# TASK DESCRIPTION
From the listing that follows, report the number of lines with the word "will" in them, and no other output.

# RECORDS PROVIDED
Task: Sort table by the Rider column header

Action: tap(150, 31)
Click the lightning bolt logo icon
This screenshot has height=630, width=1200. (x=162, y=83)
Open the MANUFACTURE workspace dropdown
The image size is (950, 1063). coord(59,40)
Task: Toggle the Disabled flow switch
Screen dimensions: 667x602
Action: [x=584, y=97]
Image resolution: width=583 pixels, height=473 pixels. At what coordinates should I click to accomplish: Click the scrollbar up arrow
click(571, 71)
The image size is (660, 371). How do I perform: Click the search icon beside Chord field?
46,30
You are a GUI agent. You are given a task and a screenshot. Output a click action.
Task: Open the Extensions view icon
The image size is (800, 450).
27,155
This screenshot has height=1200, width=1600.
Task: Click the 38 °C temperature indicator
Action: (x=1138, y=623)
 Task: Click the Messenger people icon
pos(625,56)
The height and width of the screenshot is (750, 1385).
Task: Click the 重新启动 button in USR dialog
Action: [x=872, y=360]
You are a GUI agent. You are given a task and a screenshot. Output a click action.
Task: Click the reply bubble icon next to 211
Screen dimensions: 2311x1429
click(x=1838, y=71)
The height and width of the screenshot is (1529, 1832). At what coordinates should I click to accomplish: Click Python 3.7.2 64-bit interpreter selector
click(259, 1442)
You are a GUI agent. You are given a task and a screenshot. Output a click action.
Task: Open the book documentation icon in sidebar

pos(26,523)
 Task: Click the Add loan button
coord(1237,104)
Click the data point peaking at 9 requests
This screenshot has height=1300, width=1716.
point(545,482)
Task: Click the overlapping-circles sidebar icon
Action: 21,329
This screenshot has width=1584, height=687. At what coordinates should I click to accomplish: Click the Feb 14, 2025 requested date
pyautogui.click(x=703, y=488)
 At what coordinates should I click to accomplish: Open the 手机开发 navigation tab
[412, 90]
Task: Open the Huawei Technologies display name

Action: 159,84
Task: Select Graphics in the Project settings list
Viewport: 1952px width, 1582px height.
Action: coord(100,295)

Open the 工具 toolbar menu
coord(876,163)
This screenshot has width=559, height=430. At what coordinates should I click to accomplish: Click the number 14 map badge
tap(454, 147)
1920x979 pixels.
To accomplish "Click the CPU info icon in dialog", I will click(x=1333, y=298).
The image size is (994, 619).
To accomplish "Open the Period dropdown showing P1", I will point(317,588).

# WRITTEN SOLUTION
2